The court heard that the breakdown of her relationship and “custody arrangements” of her young son had an “adverse impact” on her health.

Jean’s statement added: “I feel great sadness at how she passed away and am trying to come to terms with how she did in this way.”

The court heard from Dr Baker, who carried out a post-mortem examination, who confirmed that she had been found with 460mg of alcohol in her urine, as well as “therapeutic” levels of a sedative medication. He added that she showed symptoms of hypothermia and that she had not been wearing appropriate clothing for the cold conditions.

Detective Inspector Lunt also gave evidence to the court about the morning Victoria’s body was found and said paramedics found her “cold and wet at 9.04am at the side of the pub on some cobbles with her handbag, a lighter and empty wine bottles”.

He added: “She was wearing blue pants and a sweater and was not wearing clothing appropriate for the weather conditions.
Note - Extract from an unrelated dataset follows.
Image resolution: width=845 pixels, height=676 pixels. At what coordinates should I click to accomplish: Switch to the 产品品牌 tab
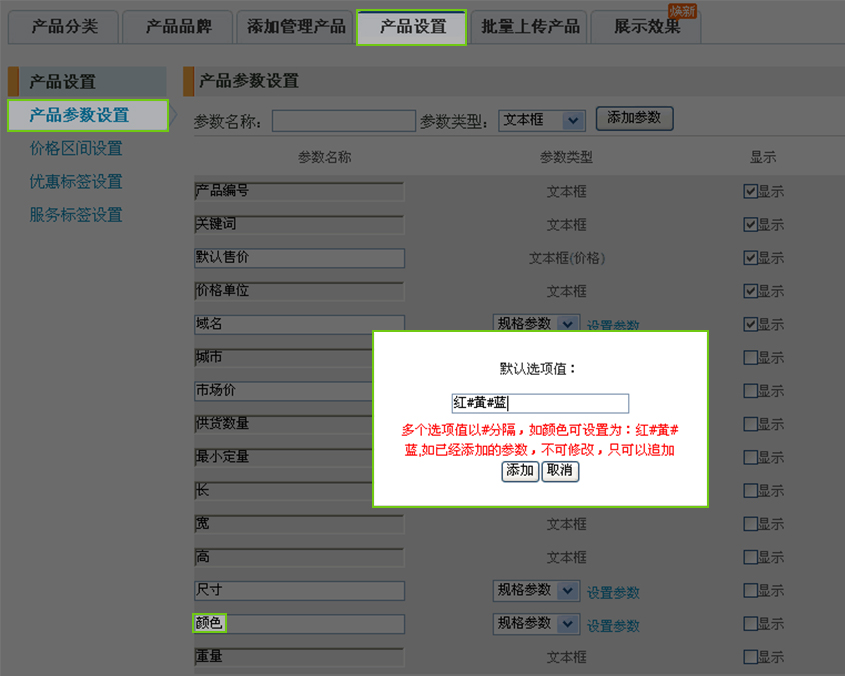[178, 27]
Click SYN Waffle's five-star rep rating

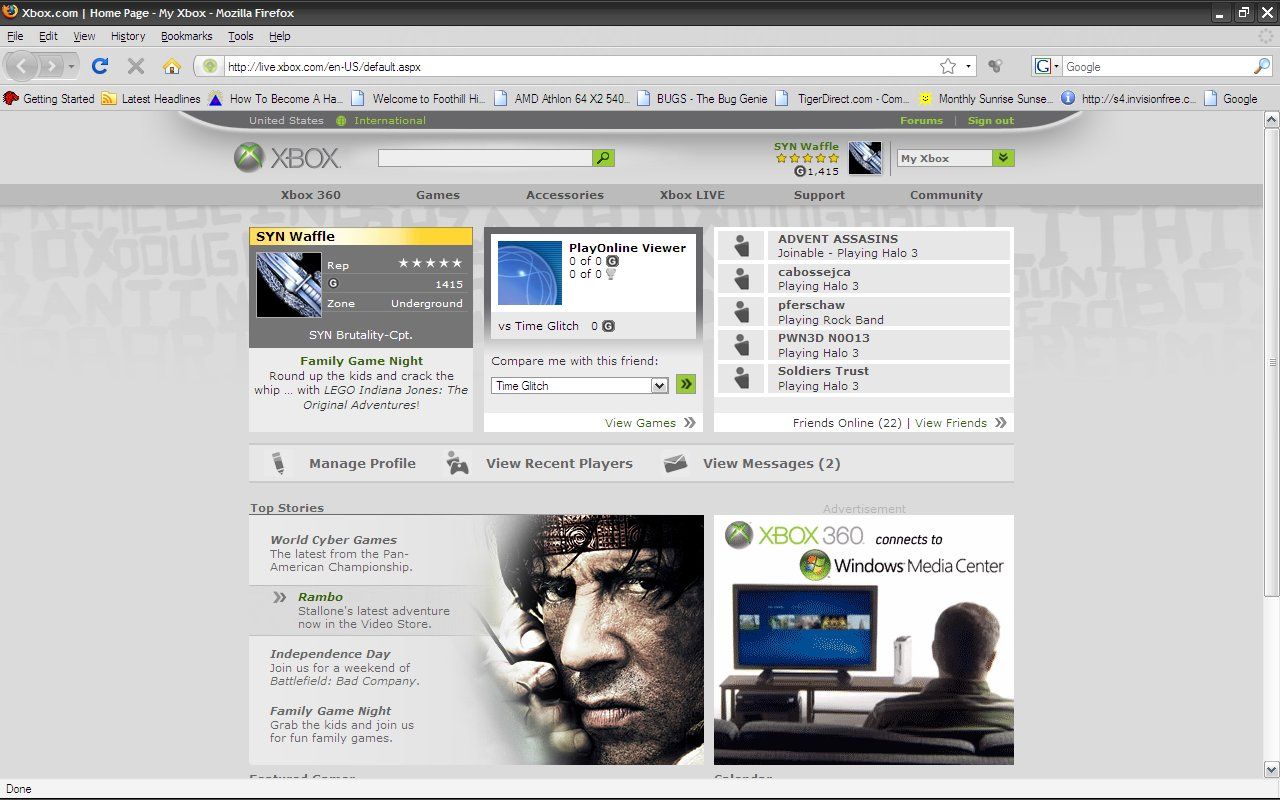pyautogui.click(x=429, y=264)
She had been struggling with alcoholism for a number of years and had previously been hospitalised because of it. She had a history of alcohol misuse and drinking to excess to the point where she couldn’t look after herself.”

Support worker Daniel Fleming was informed of the body in the street by the member of the public. He found her “cold to the touch” and “not breathing” but proceeded to use a defibrillator to try and revive her.
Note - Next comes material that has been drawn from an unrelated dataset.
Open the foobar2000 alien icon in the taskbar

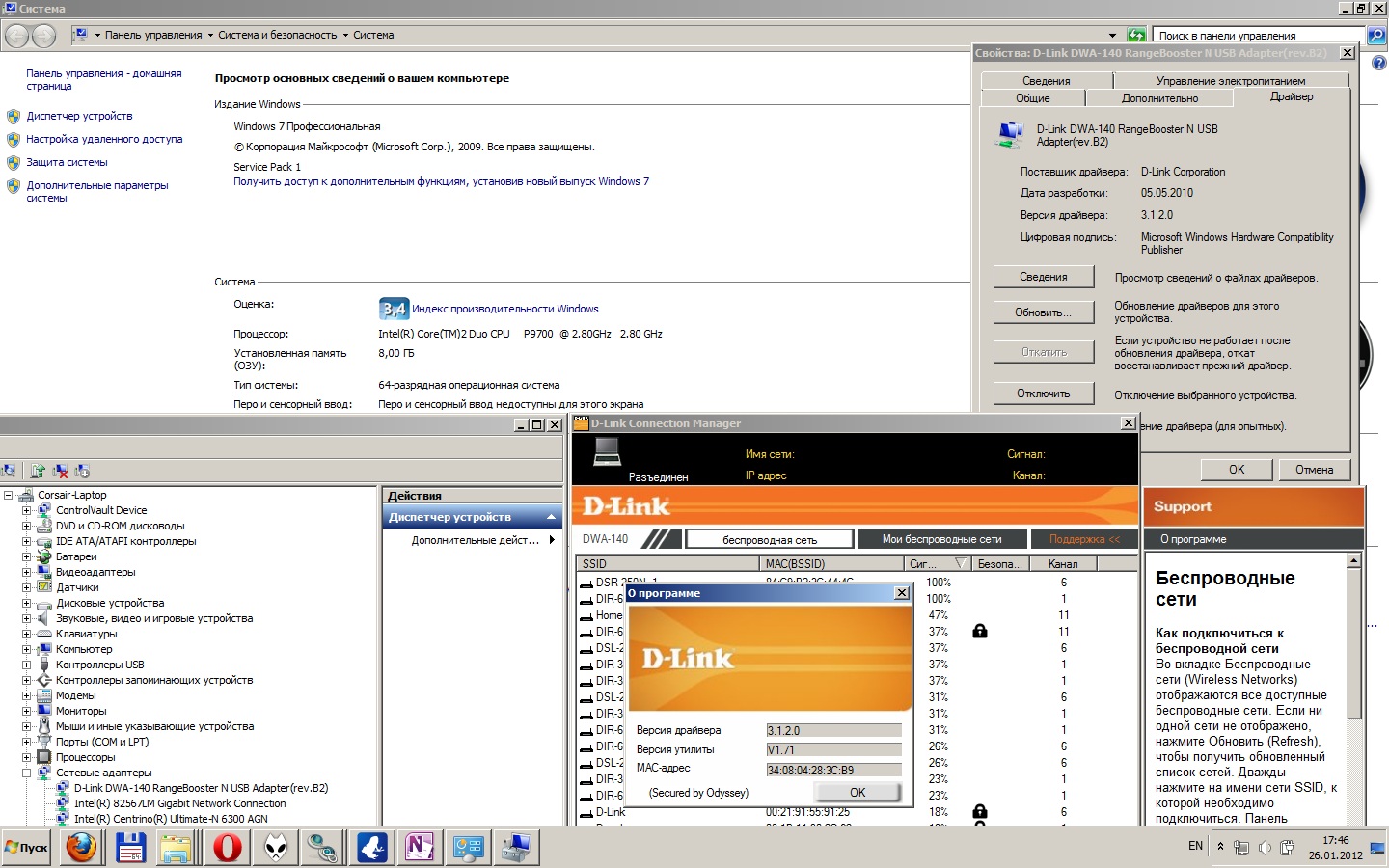[276, 848]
Coroner Rachel Syed concluded the cause of death was accidental. She accepted the medical cause of death of being hypothermia and alcohol intoxication.
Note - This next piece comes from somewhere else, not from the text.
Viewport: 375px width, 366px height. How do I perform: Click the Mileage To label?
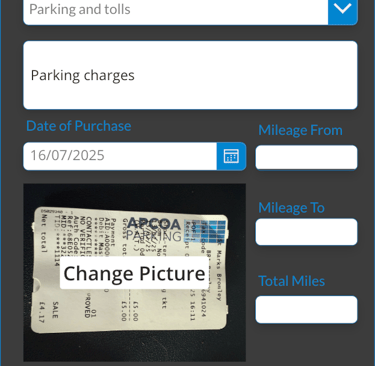coord(291,208)
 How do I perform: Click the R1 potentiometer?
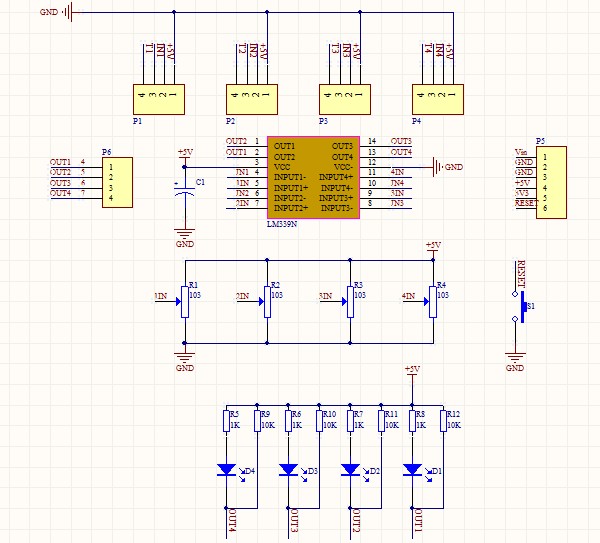(x=184, y=298)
She said: “Tragically, Victoria had struggled with a very long battle of alcohol misuse that occurred following breakdown in her personal relationship. Post mortems showed Victoria had developed hypothermia whilst under the state of alcohol intoxication the night before she died.

“I am in no doubt she had been drinking excessive amounts in the period leading up to her death. She had a complicated medical history, resulting in many hospital admissions where she was often found in the street and unable to take care of herself.

“She had completed rehabilitation programme but despite this, was unable to abstain from long term alcohol issues. An assessment revealed she was suffering from alcohol related brain damage and would need 24-hour care placement.

“Despite this she was discharged to a hotel and mental health clinician was not notified. She was readmitted on December 21st again and the clinician reiterated she would need 24 hour care.”

She added she will be formally issuing a Regulation 28 prevention of further deaths report to the discharge team at Wigan Hospital because she had “concerns” that she was discharged, despite the repeated recommendations of Dr Passad that Victoria needed a 24 hour care placement.

She also raised concerns about the lack of integrated working between other involved organisations and staff at Wigan Infirmary following a multidisciplinary meeting where a recovery worker supporting Victoria from We Are With You said they were not invited.